◆ PASSAGE TO READ
+---+
Reviews

Acque di primavera

Jerzy Skolimowski

UK / France / Italy, 1989

Credits

Review by Ian Johnston

Posted on 18 August 2011

Source Miramax DVD

Categories Jerzy Skolimowski: Eros & Exile

Did Skolimowski ever wonder what went wrong in the 1980s? He started on a high with Moonlighting, a critical and commercial success, had a lot less good fortune with Success Is the Best Revenge and The Lightship (neither got the reception they deserved), and then ended up with Torrents of Spring, this rather dull, safe heritage drama. Of course, the heart does sink when the Miramax logo comes up – the Weinsteins’ brand of middlebrow literary adaptation rarely has much to offer – and sadly for most of its running time this is an unexceptional example of the genre, one in which Skolimowski has kept his idiosyncrasies in check.

Adapted from a short late novel by Ivan Turgenev, published in 1872 but set thirty years before, the film tells the story of a young Russian landowner, Dmitri Sanin, who’s on his Grand Tour of Europe. In Germany he falls in love with the daughter of an Italian confectioner, Gemma Roselli, who’s living in Frankfurt with her widowed mother and younger brother, and he’s so enraptured by this virginal beauty, who so reminds him of the Italy he’s only just left, that he proposes to and is accepted by her—in class terms, a marrying-down on his part. No sooner has he done this than he encounters Maria Nikolaevna Polozov, the wealthy wife of a childhood friend, a devouring femme fatale (there’s a lot of animal imagery in Turgenev’s descriptions of her) who seduces him. It’s hardly the case of Sanin torn between two women, rather a process whereby (as he looks back with regret later in life) he abandons Gemma and then debases himself in sexual enslavement to Maria Nikolaevna.
+---+
◆ Extracted records

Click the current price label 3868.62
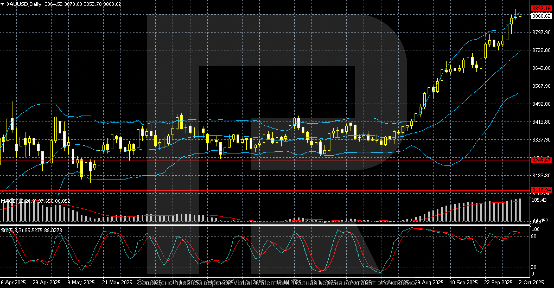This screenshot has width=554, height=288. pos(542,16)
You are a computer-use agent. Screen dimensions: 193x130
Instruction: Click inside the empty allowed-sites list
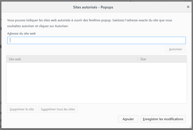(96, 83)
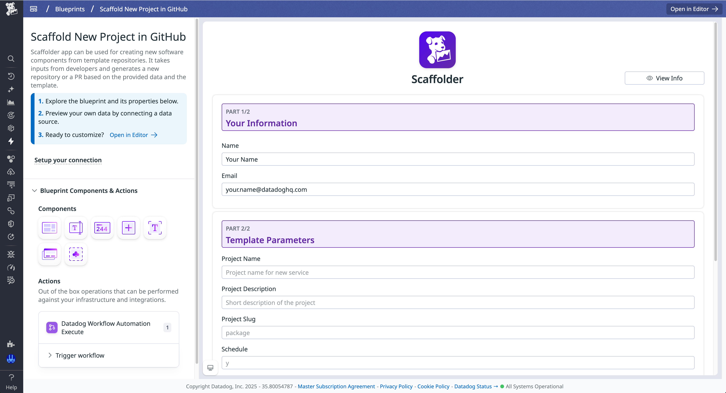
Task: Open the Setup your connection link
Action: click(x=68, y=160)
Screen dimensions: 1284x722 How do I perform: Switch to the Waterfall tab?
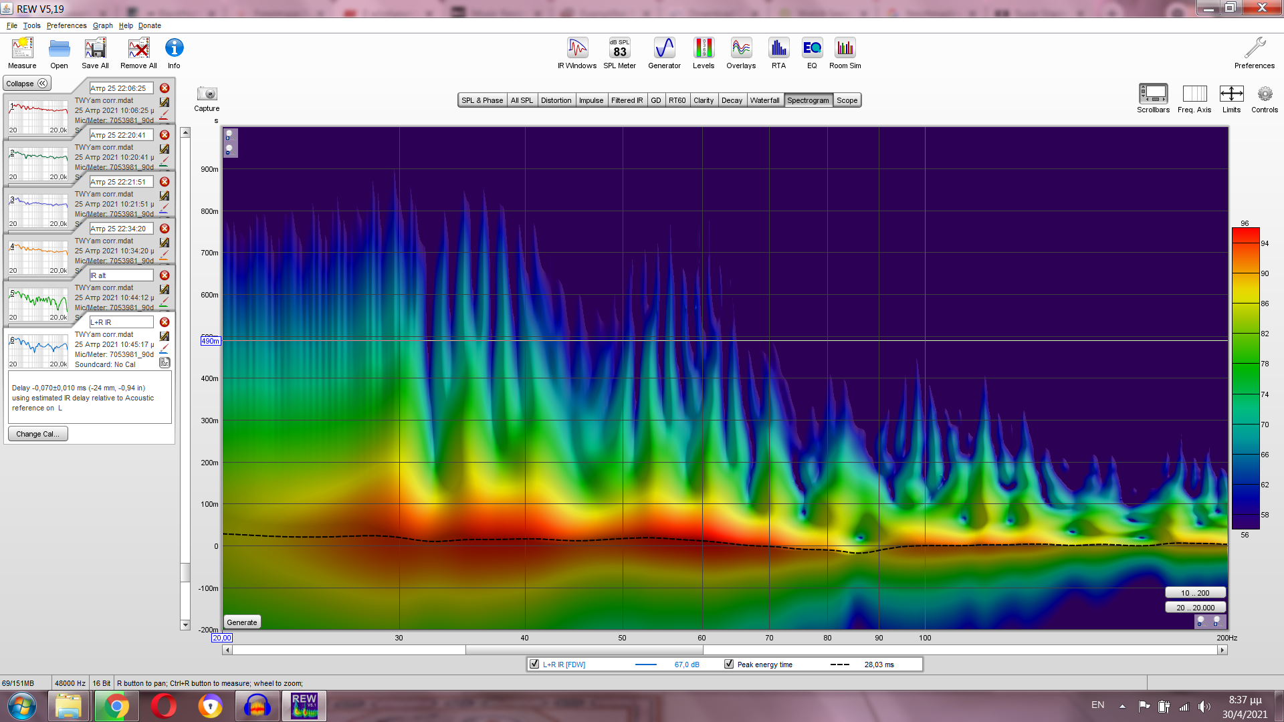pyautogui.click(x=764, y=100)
+---+
Transcribe the passage of the film review above, starting at "Did Skolimowski ever" and ending at "idiosyncrasies in check.".

Did Skolimowski ever wonder what went wrong in the 1980s? He started on a high with Moonlighting, a critical and commercial success, had a lot less good fortune with Success Is the Best Revenge and The Lightship (neither got the reception they deserved), and then ended up with Torrents of Spring, this rather dull, safe heritage drama. Of course, the heart does sink when the Miramax logo comes up – the Weinsteins’ brand of middlebrow literary adaptation rarely has much to offer – and sadly for most of its running time this is an unexceptional example of the genre, one in which Skolimowski has kept his idiosyncrasies in check.